What the exercise asks: What lines in the entries hold the string "accomplish"? List them.

Data shown:

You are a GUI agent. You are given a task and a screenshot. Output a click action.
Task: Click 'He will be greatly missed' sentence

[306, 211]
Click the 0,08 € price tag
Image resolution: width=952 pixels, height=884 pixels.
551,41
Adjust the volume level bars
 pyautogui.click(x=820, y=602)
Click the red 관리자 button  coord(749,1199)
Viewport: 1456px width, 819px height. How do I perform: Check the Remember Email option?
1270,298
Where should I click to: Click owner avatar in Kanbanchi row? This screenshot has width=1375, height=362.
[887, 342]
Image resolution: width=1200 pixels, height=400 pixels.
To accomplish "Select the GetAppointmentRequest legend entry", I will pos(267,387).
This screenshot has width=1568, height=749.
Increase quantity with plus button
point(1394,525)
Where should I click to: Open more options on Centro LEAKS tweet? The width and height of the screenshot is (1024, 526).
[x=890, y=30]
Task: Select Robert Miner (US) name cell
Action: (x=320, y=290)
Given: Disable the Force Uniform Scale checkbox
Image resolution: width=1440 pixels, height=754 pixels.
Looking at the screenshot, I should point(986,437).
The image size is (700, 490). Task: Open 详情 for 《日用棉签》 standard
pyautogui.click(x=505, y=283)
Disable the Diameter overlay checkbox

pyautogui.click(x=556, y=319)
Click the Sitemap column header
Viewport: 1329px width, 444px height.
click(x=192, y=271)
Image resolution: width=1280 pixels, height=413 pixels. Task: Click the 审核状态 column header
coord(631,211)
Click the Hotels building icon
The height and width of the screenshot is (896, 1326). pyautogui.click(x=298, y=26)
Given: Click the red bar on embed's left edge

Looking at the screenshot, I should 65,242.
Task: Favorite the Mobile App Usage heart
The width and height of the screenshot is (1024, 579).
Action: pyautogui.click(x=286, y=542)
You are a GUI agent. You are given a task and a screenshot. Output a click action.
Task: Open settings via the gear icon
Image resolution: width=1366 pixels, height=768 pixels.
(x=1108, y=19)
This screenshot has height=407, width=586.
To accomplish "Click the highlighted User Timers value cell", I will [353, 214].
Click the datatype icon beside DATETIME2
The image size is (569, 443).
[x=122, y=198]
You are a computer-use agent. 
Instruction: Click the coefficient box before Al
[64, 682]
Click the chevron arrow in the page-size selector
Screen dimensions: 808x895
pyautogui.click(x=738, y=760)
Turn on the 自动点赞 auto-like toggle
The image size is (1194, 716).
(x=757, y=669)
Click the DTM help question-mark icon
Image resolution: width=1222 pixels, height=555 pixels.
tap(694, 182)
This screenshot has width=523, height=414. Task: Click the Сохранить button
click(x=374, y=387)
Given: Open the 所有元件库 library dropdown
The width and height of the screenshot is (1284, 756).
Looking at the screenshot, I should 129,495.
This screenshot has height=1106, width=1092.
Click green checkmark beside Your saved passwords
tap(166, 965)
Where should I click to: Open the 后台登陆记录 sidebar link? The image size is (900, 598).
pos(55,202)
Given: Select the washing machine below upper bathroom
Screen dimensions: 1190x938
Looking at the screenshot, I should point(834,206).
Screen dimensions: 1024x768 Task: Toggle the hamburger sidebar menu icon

Exercise output:
To accomplish "Select the GetAppointmentRequest legend entry", I will pos(267,387).
To accomplish "Click the highlighted User Timers value cell", I will [353, 214].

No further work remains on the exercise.